I mentioned I thought racism would be a major factor in the plot, except it is so for only one of the plots. There are angry crowds outside the house of the Black family all day and night, but that doesn’t have anything directly to do with what is happening at the house of Damon and Moore.
Once I realized the plots are parallel, but without much impact on each other, it wasn’t any strain to figure out Damon had hired Fleshler and Hassell to kill his wheelchair-bound wife, with the intention of paying off the thugs with the life insurance money he hopes to collect. What he didn’t expect is a crooked insurance investigator (Jason Isaacs) who can see right through the scheme and demands the money himself.

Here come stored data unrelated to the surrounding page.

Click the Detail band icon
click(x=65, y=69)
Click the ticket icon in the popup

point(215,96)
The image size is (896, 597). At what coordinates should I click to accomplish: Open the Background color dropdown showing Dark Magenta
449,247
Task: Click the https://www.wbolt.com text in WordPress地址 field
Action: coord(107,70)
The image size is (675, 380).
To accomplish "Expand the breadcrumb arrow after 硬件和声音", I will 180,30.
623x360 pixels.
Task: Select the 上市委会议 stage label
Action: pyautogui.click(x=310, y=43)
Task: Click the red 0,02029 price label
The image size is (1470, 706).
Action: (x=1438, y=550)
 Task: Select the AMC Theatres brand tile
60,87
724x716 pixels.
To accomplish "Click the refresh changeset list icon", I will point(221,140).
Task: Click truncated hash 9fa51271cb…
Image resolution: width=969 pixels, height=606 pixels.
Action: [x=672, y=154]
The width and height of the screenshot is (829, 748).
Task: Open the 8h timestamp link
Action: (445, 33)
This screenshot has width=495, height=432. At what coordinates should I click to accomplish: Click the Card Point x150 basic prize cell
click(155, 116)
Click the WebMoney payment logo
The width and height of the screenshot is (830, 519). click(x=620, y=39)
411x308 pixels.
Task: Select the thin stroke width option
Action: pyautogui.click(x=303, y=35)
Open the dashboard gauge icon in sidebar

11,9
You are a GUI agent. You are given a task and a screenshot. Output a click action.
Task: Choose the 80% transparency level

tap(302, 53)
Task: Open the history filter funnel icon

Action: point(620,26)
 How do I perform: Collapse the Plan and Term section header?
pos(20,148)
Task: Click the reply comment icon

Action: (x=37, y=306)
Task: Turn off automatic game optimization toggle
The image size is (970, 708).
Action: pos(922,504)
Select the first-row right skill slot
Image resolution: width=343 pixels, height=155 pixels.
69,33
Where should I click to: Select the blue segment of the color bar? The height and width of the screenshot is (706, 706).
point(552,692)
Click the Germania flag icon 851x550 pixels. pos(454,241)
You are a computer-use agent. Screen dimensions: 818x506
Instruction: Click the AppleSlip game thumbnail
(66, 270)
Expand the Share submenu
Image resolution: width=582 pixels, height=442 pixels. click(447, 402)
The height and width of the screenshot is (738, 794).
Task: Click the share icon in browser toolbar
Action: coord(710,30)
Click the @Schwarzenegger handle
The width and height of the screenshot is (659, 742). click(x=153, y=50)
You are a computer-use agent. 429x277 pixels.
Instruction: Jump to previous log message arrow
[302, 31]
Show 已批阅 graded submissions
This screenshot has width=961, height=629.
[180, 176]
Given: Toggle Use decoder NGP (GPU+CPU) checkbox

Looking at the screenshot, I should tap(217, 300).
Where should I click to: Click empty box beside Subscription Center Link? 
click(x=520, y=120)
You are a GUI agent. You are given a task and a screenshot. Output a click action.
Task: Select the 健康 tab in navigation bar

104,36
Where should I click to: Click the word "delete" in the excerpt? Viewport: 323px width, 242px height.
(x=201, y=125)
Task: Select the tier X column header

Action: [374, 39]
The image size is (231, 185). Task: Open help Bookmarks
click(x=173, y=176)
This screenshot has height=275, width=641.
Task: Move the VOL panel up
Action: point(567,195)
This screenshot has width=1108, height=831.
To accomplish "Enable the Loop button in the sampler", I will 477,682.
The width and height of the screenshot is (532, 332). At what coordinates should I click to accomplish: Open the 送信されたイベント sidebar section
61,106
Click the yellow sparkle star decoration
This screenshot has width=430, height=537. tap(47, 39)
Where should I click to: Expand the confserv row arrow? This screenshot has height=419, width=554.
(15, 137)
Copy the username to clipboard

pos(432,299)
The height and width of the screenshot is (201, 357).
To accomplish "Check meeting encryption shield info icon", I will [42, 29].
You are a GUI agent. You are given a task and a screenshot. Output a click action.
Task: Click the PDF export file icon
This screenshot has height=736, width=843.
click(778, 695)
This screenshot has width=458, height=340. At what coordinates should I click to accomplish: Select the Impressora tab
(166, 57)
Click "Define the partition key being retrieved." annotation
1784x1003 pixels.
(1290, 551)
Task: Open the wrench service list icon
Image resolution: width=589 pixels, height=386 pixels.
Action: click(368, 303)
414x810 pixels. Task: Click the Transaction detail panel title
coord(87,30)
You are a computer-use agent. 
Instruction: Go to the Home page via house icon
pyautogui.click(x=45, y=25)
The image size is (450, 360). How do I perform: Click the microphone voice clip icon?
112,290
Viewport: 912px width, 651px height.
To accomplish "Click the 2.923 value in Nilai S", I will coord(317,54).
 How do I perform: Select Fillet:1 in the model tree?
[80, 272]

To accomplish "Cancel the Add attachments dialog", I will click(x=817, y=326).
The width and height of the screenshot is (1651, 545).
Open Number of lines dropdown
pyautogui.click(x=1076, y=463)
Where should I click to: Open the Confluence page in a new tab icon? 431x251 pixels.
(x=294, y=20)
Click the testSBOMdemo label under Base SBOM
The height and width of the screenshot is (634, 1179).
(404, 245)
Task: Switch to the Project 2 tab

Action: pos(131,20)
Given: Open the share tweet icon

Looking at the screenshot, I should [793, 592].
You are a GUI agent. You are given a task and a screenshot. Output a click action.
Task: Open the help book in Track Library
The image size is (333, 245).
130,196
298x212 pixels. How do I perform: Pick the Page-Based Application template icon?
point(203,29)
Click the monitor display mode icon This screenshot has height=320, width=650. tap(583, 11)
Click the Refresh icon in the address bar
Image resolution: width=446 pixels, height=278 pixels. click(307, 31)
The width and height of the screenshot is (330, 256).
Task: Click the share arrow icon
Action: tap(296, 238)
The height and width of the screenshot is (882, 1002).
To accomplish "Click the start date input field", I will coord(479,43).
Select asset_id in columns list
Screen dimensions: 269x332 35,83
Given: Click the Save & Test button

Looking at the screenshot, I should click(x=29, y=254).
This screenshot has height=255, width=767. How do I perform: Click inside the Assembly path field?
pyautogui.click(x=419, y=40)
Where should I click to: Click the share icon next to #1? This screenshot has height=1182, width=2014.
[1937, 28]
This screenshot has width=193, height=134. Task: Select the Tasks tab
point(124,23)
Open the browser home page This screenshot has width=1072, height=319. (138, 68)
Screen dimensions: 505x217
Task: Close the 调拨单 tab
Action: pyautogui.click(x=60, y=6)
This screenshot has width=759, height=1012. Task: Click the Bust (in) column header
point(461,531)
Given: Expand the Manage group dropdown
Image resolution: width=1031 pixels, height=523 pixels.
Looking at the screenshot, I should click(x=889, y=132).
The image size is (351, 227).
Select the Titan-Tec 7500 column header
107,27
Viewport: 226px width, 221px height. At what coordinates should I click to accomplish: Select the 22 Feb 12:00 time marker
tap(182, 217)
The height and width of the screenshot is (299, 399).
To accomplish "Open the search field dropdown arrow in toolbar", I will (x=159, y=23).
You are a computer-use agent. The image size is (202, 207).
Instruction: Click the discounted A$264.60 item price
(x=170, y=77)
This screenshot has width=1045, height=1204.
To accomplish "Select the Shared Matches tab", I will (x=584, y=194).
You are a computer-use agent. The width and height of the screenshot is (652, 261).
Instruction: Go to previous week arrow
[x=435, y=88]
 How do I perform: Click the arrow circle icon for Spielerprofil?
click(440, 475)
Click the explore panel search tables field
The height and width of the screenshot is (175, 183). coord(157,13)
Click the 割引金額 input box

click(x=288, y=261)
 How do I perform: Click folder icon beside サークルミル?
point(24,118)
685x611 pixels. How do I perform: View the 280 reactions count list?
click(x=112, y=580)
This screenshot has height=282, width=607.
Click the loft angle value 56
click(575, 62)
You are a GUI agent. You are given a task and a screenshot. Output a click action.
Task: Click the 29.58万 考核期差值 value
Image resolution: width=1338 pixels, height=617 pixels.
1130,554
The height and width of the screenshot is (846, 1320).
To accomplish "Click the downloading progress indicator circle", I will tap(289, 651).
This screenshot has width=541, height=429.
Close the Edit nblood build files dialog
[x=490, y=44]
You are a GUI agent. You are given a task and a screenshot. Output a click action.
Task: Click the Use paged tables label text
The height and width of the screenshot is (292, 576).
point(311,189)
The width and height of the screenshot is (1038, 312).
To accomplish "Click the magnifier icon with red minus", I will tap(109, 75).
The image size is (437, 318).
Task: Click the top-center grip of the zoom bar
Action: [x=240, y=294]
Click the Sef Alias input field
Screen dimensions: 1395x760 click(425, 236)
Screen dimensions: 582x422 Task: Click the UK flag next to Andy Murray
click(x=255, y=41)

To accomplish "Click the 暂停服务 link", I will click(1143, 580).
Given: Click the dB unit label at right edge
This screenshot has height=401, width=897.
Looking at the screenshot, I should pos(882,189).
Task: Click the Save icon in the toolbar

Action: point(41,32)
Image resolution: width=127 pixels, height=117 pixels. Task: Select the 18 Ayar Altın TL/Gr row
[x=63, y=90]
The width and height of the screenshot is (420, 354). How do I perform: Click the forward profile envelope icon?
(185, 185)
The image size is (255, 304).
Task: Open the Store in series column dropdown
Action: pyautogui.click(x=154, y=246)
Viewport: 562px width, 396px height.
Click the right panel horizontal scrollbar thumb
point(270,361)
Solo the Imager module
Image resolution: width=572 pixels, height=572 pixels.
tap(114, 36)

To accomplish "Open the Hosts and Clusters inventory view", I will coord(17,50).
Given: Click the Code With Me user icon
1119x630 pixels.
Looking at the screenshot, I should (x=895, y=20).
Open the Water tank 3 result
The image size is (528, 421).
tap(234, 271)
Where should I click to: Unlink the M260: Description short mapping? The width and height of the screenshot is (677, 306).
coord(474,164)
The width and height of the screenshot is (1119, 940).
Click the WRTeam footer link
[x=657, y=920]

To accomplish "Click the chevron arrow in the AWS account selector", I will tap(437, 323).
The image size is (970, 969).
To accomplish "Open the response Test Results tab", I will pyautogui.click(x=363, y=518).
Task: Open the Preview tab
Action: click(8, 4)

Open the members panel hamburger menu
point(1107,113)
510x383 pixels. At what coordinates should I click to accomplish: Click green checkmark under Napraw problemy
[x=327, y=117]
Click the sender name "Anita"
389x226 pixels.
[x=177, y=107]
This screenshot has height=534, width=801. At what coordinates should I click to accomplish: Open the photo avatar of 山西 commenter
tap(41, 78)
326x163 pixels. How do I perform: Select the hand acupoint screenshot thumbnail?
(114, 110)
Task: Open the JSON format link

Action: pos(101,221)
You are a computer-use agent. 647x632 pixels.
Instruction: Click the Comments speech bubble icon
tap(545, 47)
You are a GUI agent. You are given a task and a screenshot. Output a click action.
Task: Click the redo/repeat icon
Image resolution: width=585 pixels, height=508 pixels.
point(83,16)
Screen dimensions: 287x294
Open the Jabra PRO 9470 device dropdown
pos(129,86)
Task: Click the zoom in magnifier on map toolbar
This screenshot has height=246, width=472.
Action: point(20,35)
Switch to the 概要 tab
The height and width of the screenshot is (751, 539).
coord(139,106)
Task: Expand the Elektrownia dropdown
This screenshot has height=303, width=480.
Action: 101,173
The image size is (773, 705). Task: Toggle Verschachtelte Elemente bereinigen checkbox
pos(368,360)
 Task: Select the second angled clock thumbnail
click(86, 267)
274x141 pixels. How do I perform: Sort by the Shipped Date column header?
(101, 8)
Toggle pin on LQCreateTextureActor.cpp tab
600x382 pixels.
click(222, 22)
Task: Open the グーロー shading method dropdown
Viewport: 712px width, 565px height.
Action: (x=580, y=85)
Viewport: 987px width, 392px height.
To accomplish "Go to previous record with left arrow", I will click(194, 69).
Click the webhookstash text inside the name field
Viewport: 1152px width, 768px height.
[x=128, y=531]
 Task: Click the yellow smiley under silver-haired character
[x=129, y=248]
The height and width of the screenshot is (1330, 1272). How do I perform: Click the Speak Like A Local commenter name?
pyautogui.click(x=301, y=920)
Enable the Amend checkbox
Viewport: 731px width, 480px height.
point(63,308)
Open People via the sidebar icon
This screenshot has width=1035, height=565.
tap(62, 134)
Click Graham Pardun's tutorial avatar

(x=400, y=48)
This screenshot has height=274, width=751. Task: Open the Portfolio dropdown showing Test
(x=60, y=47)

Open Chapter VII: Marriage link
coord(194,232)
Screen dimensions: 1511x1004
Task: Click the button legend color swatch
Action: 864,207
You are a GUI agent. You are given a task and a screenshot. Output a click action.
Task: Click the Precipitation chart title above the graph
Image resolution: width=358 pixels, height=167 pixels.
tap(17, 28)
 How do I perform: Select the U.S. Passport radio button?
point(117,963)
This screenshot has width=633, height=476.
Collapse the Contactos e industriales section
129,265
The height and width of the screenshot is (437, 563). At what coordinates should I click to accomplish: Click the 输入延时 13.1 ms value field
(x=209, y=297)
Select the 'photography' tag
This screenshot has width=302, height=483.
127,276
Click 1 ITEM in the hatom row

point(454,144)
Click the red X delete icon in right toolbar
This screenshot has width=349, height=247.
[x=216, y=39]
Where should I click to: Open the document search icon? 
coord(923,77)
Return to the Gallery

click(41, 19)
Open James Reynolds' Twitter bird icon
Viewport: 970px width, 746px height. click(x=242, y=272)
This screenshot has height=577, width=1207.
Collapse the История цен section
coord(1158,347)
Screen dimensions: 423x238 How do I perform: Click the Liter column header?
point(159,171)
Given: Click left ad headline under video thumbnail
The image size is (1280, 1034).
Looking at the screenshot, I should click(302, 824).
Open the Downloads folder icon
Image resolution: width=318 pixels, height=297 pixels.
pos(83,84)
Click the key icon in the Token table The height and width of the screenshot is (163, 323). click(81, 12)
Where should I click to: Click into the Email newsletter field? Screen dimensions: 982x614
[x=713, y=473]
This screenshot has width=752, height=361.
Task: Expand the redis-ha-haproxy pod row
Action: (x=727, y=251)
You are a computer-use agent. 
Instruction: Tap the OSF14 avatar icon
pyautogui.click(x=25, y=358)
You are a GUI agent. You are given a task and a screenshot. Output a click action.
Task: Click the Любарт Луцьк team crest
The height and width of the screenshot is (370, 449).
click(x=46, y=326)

None of these developments are surprising.
It is hard to say why Suburbicon doesn’t work, but I honestly would have been surprised if it had. One half of it is a tired and rather predictable tale of an insurance fraud murder. On a parallel track, we have a tormented Black family we never really get to know well, in a shallow examination of racism which does not produce any trenchant insights.
I wonder how far the Coen brothers had this particular script down in their drawer of undeveloped projects, and why they didn’t leave it where it was.